Originally intended as a graphical extension of an analysis software for pooling based studies, especially GPGraphics has developed into a universal visualization tool for the output of many different analysis programs, such as PLINK or EIGENSTRAT. Since it can be easily customized to accommodate almost any text output sorted in map order, it enables even inexperienced users to get an overview of whole genome association data and to visually search for loci warranting further study. When analyzing data from a single sample GWAS, such as PLINK output, the logarithmic and sliding window filters will not normally be used. Nonetheless, the ability to visually browse through the entire genome data set while seeing every single SNP raises the chances of spotting interesting loci, which might have been lost in a purely algorithmic, non-visual analysis. In a tutorial document provided with this article (Additional file 2), we show how this has been done in an actual GWAS (Tutorial 2). Especially smaller research institutions, who may not have the funds nor the bioinformatics personnel required for a large scale association study are now able to profit from the benefits of whole genome microarrays. A pooling based study with a small number of microarrays used can be easily evaluated with GenePool, GPFrontend and GPGraphics on a Windows PC, thus providing valuable hints to, e.g., new candidate regions for functional studies.
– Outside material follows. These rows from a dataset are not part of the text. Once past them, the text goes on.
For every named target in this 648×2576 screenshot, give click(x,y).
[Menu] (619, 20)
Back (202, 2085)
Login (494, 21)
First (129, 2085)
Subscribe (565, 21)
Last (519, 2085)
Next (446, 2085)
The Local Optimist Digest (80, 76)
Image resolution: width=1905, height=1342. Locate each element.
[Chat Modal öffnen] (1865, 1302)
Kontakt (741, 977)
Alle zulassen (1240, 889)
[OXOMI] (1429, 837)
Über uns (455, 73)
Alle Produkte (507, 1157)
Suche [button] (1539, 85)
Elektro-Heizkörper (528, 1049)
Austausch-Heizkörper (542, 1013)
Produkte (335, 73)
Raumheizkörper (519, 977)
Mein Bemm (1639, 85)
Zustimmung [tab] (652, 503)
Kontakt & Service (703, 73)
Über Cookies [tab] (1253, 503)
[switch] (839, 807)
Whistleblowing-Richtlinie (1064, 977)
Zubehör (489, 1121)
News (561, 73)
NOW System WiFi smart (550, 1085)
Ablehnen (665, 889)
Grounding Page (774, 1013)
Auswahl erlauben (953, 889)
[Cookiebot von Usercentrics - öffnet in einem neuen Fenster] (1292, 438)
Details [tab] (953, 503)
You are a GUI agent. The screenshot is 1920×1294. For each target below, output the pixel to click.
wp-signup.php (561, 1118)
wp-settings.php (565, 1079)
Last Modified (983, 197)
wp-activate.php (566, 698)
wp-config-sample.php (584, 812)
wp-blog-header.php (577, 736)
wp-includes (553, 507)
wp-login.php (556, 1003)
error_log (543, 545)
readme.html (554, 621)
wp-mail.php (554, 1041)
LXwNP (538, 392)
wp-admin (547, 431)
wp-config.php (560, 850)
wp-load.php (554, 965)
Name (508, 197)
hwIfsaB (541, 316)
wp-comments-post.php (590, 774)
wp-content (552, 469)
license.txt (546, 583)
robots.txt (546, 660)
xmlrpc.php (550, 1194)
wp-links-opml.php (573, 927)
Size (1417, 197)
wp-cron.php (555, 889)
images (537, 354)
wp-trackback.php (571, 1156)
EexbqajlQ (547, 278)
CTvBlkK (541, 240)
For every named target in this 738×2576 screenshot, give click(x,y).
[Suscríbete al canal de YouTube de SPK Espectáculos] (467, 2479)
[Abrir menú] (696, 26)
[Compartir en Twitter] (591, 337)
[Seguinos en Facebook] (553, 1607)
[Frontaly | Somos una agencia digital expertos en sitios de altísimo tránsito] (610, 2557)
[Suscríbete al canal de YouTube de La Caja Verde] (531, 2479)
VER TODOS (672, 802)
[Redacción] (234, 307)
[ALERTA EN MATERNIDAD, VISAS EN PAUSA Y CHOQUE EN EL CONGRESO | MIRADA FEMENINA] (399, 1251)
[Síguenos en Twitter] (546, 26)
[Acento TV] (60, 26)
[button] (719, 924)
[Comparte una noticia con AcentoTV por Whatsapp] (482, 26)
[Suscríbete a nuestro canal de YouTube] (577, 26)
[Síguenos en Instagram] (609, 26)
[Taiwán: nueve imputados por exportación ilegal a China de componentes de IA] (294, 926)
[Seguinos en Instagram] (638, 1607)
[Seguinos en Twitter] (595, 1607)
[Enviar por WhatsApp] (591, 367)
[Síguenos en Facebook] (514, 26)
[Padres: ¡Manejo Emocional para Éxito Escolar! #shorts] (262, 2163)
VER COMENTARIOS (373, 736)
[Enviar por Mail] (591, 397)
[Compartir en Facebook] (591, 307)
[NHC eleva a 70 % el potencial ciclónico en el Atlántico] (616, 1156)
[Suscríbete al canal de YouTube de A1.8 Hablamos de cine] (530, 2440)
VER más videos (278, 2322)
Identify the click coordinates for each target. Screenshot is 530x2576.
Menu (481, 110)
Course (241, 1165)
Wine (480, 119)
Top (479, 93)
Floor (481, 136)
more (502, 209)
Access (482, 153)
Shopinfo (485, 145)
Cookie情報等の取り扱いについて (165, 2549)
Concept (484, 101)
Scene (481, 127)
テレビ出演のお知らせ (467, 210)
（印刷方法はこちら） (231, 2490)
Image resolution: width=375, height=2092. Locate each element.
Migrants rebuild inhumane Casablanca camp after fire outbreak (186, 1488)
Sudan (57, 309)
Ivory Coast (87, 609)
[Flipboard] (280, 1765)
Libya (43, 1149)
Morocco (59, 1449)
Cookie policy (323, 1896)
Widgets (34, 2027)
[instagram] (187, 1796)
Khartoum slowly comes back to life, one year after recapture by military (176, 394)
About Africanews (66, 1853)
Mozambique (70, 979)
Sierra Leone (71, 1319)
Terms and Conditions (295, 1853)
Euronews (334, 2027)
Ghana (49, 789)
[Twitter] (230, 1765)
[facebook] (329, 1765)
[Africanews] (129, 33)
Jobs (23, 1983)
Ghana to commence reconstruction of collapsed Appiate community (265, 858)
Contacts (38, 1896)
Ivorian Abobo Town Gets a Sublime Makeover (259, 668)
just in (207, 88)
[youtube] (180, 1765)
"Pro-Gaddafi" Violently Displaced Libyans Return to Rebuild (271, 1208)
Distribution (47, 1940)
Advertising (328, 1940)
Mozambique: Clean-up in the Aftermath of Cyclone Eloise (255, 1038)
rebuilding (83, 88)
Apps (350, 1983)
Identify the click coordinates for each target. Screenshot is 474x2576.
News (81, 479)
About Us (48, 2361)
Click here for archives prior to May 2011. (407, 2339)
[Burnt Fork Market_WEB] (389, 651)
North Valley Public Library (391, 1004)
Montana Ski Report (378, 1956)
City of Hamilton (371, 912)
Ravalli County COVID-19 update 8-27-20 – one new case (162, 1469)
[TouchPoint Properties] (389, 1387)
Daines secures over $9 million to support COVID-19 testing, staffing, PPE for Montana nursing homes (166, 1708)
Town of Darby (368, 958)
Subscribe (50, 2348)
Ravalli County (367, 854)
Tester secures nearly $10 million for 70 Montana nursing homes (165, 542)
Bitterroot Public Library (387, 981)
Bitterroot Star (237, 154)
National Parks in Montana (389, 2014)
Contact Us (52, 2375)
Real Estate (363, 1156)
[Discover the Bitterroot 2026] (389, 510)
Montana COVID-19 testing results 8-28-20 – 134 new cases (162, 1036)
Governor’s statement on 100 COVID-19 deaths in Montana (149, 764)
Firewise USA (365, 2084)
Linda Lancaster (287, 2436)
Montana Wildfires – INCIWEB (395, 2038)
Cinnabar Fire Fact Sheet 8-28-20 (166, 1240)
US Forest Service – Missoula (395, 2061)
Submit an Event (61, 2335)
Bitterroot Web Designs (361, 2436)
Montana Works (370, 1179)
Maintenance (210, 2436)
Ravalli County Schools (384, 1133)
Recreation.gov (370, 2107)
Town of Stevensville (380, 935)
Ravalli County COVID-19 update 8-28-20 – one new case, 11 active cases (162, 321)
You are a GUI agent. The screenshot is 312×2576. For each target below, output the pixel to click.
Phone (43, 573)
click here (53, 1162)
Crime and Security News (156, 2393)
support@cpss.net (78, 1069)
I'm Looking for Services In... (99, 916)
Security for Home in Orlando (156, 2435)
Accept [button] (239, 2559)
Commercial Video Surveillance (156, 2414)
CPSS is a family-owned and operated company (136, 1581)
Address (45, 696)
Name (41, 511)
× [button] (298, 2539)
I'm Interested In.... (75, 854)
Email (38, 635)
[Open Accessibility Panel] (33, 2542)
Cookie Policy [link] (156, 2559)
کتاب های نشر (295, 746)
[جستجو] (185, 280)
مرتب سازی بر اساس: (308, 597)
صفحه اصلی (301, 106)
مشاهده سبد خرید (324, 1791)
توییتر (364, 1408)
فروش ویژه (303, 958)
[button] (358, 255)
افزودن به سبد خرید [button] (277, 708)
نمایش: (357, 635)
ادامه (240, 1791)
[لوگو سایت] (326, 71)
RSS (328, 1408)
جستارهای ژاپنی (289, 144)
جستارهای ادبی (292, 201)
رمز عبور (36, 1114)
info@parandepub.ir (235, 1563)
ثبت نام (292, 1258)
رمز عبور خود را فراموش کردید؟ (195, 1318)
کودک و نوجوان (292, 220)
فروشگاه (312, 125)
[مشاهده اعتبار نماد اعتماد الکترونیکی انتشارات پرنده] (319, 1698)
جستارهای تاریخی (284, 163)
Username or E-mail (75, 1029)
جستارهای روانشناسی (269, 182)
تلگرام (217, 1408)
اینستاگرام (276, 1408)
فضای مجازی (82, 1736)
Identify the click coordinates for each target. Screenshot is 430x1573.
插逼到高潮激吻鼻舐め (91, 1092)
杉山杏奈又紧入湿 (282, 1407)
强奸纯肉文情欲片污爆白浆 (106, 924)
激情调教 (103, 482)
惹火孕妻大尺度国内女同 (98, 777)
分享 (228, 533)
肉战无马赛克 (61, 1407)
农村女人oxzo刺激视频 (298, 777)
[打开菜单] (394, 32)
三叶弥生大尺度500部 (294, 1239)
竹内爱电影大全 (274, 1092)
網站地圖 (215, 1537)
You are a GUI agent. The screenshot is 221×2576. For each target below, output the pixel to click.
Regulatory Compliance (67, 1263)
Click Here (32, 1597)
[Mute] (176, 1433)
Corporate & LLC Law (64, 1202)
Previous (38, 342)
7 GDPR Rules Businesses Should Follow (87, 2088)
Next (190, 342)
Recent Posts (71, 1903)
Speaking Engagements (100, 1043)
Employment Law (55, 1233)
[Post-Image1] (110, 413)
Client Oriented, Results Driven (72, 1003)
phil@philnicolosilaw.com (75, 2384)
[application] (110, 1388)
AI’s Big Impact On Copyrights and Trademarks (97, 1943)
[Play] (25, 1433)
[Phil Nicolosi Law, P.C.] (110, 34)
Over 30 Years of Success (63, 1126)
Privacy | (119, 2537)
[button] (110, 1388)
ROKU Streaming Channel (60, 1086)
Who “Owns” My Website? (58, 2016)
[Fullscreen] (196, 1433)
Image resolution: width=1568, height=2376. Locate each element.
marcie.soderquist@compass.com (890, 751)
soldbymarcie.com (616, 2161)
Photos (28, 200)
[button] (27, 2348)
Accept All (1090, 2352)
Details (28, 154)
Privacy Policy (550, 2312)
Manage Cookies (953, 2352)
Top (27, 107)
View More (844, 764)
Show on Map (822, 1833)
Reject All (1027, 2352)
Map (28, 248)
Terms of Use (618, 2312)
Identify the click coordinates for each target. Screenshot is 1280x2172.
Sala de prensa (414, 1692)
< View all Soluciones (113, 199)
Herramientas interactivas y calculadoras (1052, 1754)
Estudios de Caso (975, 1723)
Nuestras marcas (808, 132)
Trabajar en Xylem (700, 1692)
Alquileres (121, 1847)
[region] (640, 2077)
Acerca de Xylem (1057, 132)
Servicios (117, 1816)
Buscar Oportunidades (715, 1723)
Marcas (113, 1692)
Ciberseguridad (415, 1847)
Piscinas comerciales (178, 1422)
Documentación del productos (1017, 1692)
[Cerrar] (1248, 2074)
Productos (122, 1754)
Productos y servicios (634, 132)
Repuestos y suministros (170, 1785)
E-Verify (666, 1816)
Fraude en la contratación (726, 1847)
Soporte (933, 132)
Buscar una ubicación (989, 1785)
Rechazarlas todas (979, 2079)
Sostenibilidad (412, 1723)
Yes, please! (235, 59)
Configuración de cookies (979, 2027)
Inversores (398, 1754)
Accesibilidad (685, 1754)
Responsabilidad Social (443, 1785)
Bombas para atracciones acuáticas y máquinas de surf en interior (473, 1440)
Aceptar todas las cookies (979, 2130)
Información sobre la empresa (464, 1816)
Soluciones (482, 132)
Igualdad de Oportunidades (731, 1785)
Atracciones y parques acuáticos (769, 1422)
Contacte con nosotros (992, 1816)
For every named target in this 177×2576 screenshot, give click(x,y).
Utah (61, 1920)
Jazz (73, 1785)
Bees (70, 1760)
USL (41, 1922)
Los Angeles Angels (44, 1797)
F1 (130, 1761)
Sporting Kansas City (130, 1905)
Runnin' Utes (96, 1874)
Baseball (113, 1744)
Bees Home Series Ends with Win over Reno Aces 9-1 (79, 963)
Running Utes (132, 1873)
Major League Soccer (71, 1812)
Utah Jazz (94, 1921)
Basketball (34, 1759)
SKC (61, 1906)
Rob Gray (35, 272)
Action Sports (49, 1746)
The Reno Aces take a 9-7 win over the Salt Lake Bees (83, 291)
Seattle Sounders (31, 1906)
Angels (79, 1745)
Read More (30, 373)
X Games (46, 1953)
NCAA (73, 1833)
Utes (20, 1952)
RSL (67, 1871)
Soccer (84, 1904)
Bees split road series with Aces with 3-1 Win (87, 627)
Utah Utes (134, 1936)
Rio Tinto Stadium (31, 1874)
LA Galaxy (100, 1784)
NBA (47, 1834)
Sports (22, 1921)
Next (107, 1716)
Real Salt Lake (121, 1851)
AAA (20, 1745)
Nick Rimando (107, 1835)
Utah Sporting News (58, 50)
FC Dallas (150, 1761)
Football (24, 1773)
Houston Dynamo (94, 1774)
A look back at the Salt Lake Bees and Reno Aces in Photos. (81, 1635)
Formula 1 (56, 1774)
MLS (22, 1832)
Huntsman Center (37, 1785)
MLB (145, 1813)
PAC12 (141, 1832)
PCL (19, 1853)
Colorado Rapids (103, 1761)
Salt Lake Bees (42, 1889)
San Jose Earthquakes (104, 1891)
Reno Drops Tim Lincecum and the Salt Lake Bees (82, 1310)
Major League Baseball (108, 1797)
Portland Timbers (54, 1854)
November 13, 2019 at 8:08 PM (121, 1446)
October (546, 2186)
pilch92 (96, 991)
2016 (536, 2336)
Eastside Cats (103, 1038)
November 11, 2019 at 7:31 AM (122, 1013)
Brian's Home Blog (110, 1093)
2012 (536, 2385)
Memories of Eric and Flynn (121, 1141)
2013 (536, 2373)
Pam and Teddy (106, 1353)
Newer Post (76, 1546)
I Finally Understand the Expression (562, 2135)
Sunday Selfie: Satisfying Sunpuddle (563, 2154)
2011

Even if the data are very noisy, as is often the case in pooling based studies, the implemented filters enable researchers to pick up signals that would possibly be overlooked when analyzing the raw data. In the tutorials provided in Additional file 2, this is shown using actual data from a pooling study (Tutorial 1). Relative freedom in trying out different filters and their combinations is justified, as the main purpose of the graphical evaluation is the search for sites to be investigated further.

Finally, the Q-Q-plot module enables even researchers with little background in bioinformatics or biostatistics to generate a plot of their data from which the reliability of the results can easily be judged. For this, we also provide a tutorial (2a) in Additional file 2. Currently, q-q plots only work with p value data, but an extension to score data is planned for a future release.

Conclusions

We have created an easy-to-use program for visually analyzing whole genome association data, especially from pooling based approaches. With this software, many researchers with regular desktop PCs and no bioinformatics personnel will now be able to use and profit from whole genome association data nonetheless. With its small size, our software is easy to obtain and install.

Availability and requirements

The most recent versions of GPFrontend and GPGraphics are contained within this article (Additional file 1 - supp1.zip).

Operating systems: Platform independent; tested on Windows (XP, Vista and 7) and GNU/Linux (Open SuSE 11.1, 11.2 and 11.3)

Programming language: Visual Basic .NET

Hardware requirements: RAM usage depends on the size of the input files; for whole genome association data, at least 1 GiB is recommended

Other requirements: An implementation of the .NET 2.0 runtime (integral part of Windows Vista and Windows 7; must be installed on Windows XP and 2000) or the mono runtime (with package mono-basic)

License: Closed source, free for non-commercial use.